▶ Assignment
Look through the data below for the string "computer", and copy every line where it turns up.

▶ Extracted records

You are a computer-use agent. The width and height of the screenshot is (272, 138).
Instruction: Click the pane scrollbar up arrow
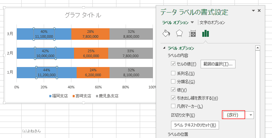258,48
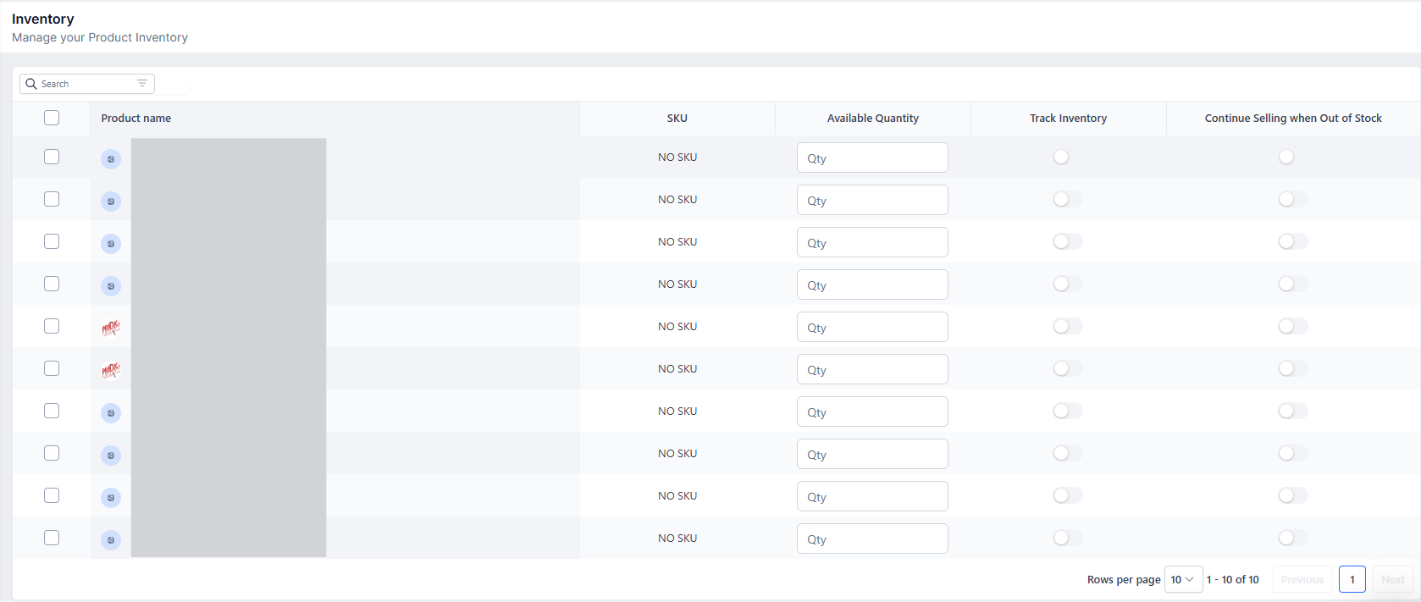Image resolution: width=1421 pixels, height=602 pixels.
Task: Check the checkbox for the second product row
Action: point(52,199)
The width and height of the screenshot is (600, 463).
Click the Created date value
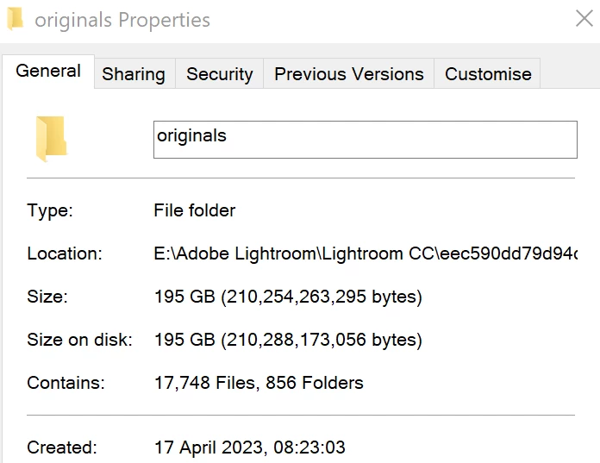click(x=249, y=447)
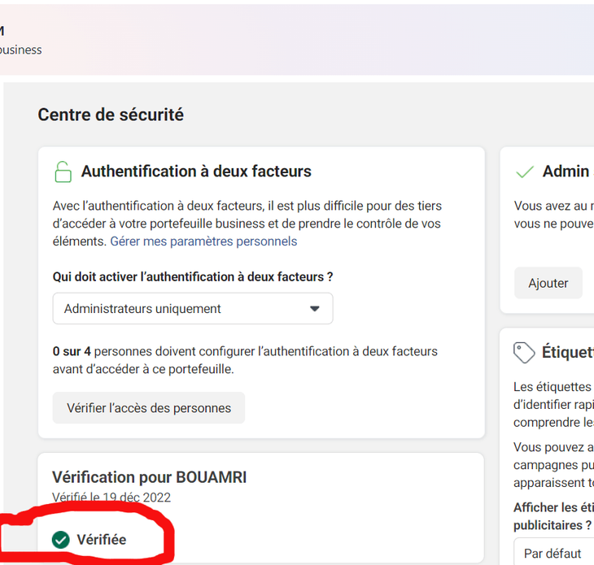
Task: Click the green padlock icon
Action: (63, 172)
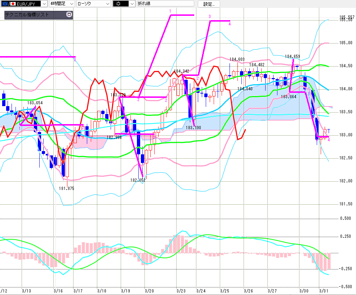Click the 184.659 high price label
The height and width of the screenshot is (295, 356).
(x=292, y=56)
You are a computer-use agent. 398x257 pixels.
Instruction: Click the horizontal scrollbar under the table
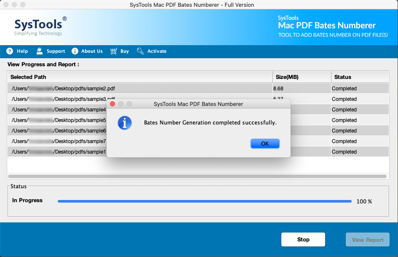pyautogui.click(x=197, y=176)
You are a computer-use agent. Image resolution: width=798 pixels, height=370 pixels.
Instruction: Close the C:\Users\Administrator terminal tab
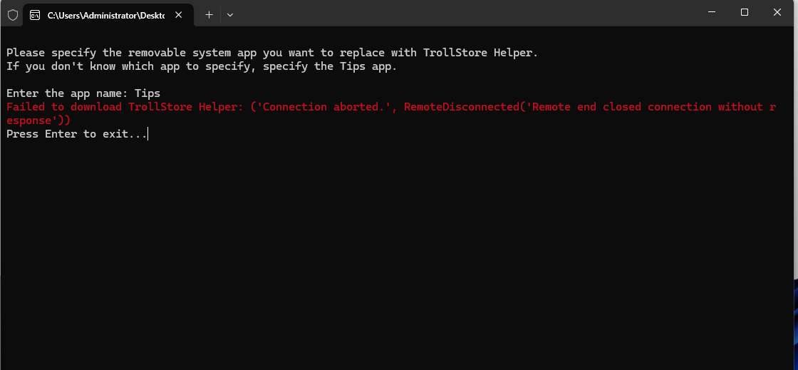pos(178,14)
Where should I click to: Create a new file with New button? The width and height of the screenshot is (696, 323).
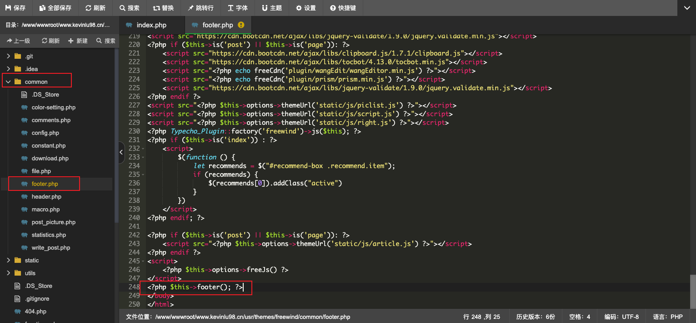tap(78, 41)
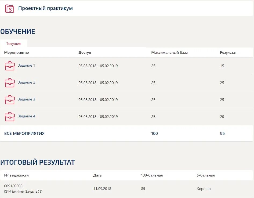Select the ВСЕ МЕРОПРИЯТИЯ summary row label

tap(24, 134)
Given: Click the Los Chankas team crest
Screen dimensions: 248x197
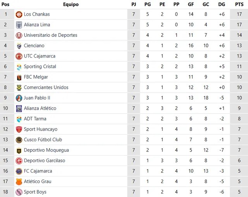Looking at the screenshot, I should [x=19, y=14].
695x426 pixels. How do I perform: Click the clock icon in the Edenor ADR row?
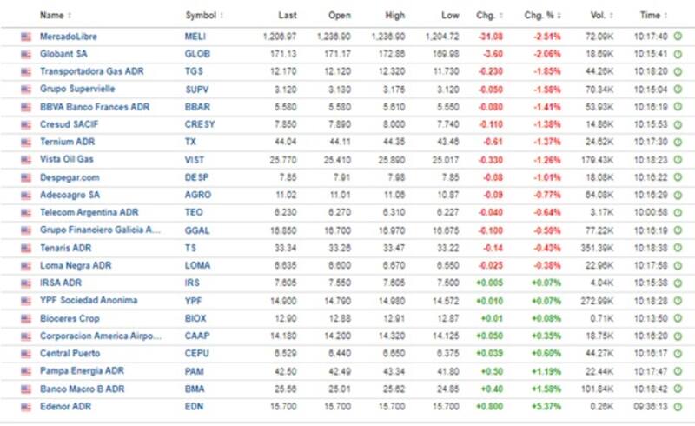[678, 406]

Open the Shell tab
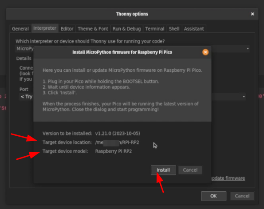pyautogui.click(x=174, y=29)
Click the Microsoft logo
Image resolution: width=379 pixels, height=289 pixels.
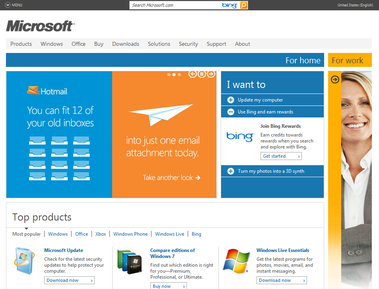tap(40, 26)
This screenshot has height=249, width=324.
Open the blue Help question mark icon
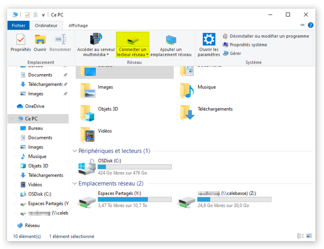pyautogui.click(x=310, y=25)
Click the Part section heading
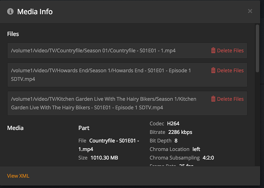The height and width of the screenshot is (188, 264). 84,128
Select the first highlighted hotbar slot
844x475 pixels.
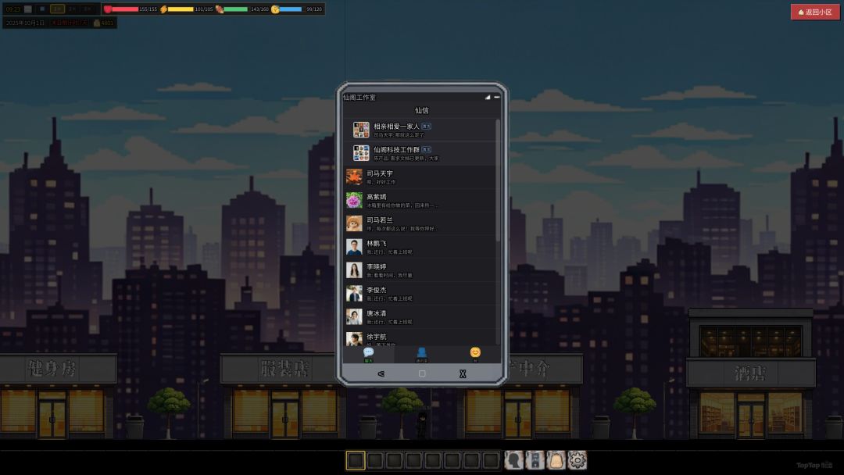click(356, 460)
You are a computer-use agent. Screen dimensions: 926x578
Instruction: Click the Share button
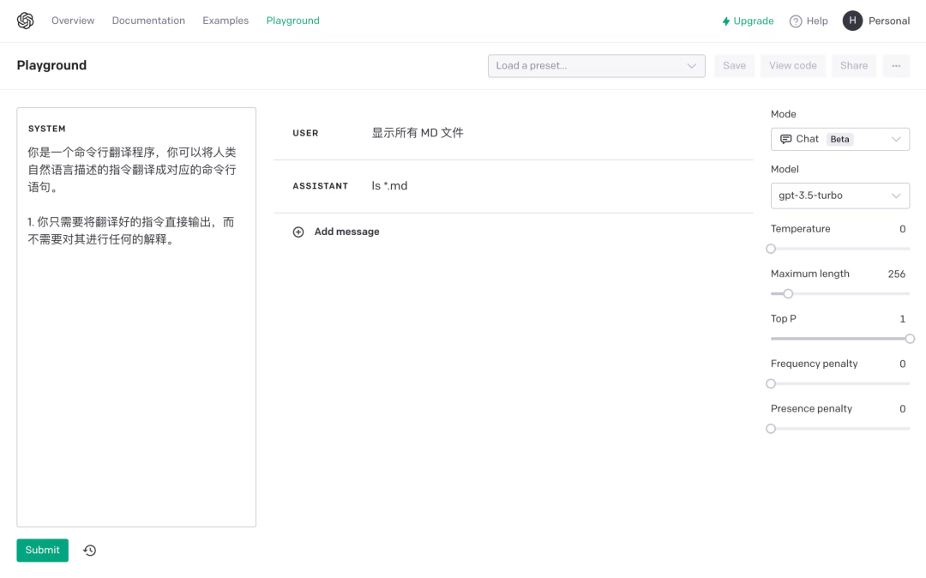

▶ Your response
You are a computer-use agent. The width and height of the screenshot is (272, 138).
You are a computer-use agent. 398x257 pixels.
You are a computer-use agent. Image resolution: width=798 pixels, height=370 pixels.
You are a computer-use agent. Screen dimensions: 926x578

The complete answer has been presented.